Rajarshi Dashrath Autonomous State Medical College, Ayodhya
- Type: Medical College and Hospital
- Established: 2019; 7 years ago
- Affiliations: Atal Bihari Vajpayee Medical University
- Principal: Dr. Dinesh Singh Martolia
- Location: Darshan Nagar, Ayodhya district, Uttar Pradesh, India
- Campus: Urban;
- Website: https://www.asmcayodhya.ac.in/

= Rajarshi Dashrath Autonomous State Medical College, Ayodhya =

Medical College in Ayodhya, Uttar Pradesh

Rajarshi Dashrath Autonomous State Medical College, Ayodhya, also known as Ayodhya Medical College, is a full-fledged government Medical college and hospital. It is located at Darshan Nagar, Ayodhya district of Uttar Pradesh. The college imparts the degree of Bachelor of Medicine and Surgery (MBBS). The yearly undergraduate student intake is 100.

==Courses==
Rajarshi Dashrath Autonomous State Medical College, Ayodhya undertakes the education and training of 100 students in MBBS courses.
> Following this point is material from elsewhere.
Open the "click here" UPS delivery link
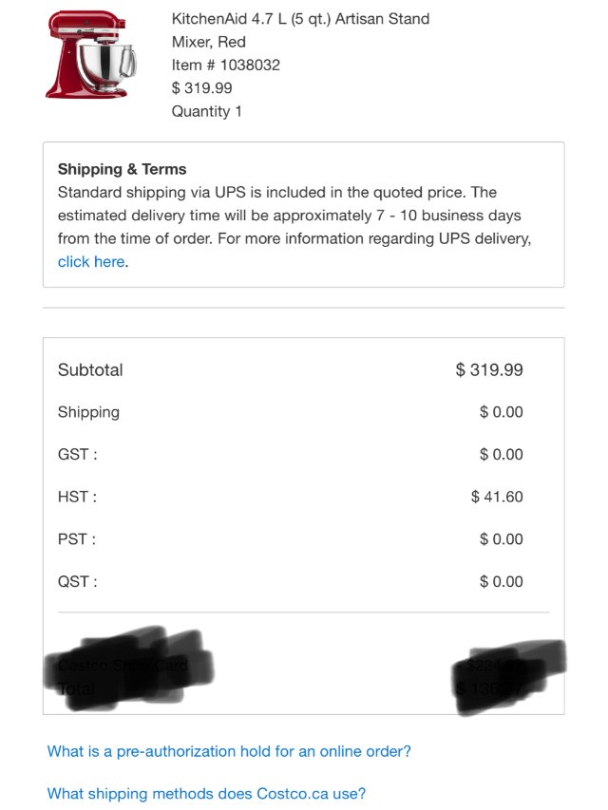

The medical college is spread over 17 acres of land. The teaching hospital associated with the college is Rajarshi Dashrath Autonomous State Medical College Hospital, Darshan-nagar. The hospital campus itself spans over 10 acre and has 2 ward blocks with a separate trauma Centre and burns unit.

==Affiliated==
The college is affiliated with Atal Bihari Vajpayee Medical University and is recognized by the National Medical Commission.

==Campus==
The college has 2 campuses, a residential and academic campus and a hospital campus. The residential campus has the Administrative block, the Lecture theatre block and the Academic block. The central ground of the campus is popularly called the kings landing. For most of the cultural activities the residential camus provides a well equipped and furnished Auditorium in the MPH (Multi Purpose Hall) complex. The MPH also has indoor games complex and the college gym.
Separate hostels are available for inters, 1st year students and 2nd to 4th year students. JR and SR are provided hostel types A2.